Trim frequencies¶
Remove values whose frequencies (counts) are above/below a given threshold.
Affected categories are replaced with the missing value (NaN).
Usage¶
The following are the step's expected inputs and outputs and their specific types.
trim_frequencies(input: category|list[category], {"param": value}) -> (output: column)
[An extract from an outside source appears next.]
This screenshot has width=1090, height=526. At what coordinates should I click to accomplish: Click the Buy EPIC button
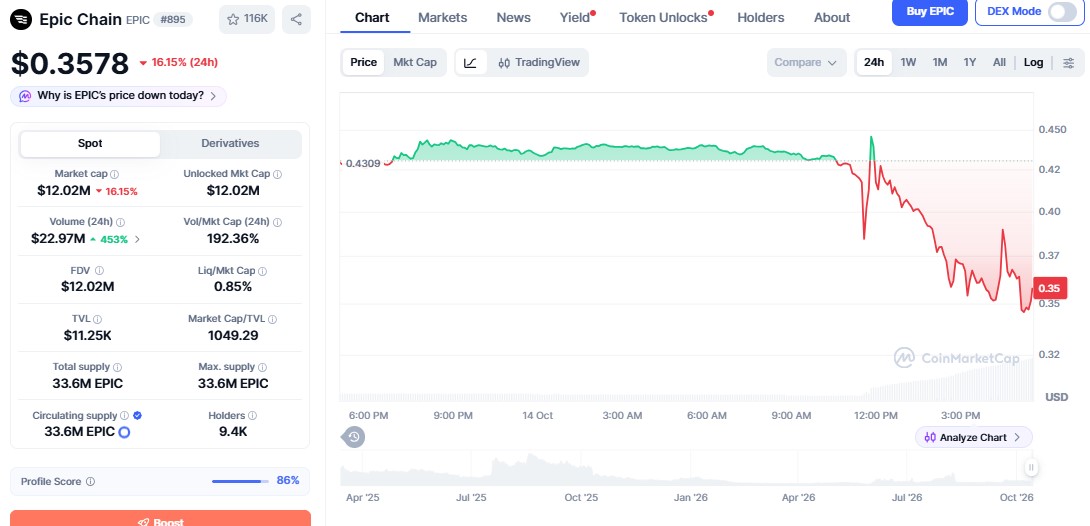(929, 12)
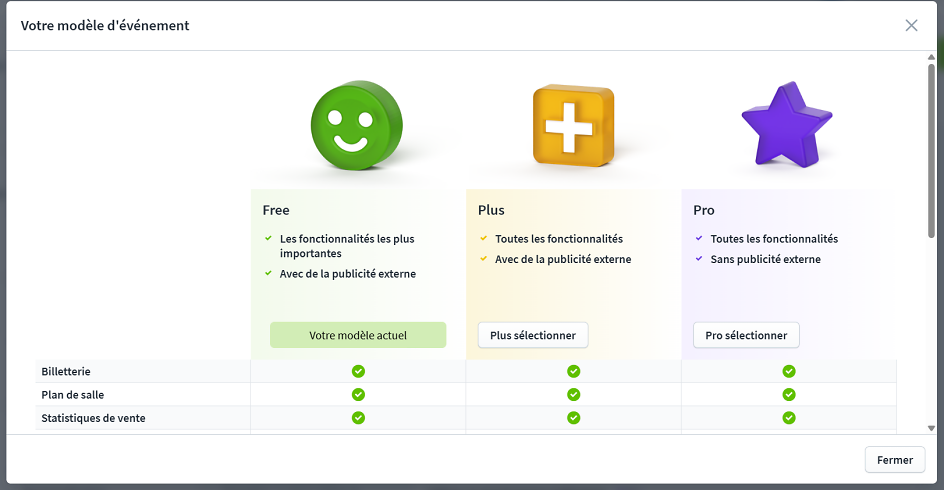The width and height of the screenshot is (944, 490).
Task: Click Billetterie check mark in Plus column
Action: pyautogui.click(x=574, y=371)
where the object {"param": value}
is optional in most cases and if present may contain any of the parameters described in the
corresponding section below.
Example¶
To remove categories ocurring fewer than 2 times in the column cat_col
:
trim_frequencies(ds.cat_col, {"freq_min": 2}) -> (ds.cat_trimmed)
More examples
To only keep the 10 most frequent categories in column cat_col
:
trim_frequencies(ds.cat_col, {"n_most_common": 10}) -> (ds.cat_top10)
Inputs¶
input: column:category|list[category]
A categorical column to trim.
Outputs¶
output: column
A categorical column with fewer categories than the input.
Parameters¶
n_most_common: integer | null
The number N indicating how many of the most common values to filter (in descending order).
Range: 0 ≤ n_most_common < inf
freq_min: integer | null
Values with a lower frequency (count) than this will be removed.
Range: 1 ≤ freq_min < inf
freq_max: integer | null
Values with a higher frequency (count) than this will be removed.
Range: 1 ≤ freq_max < inf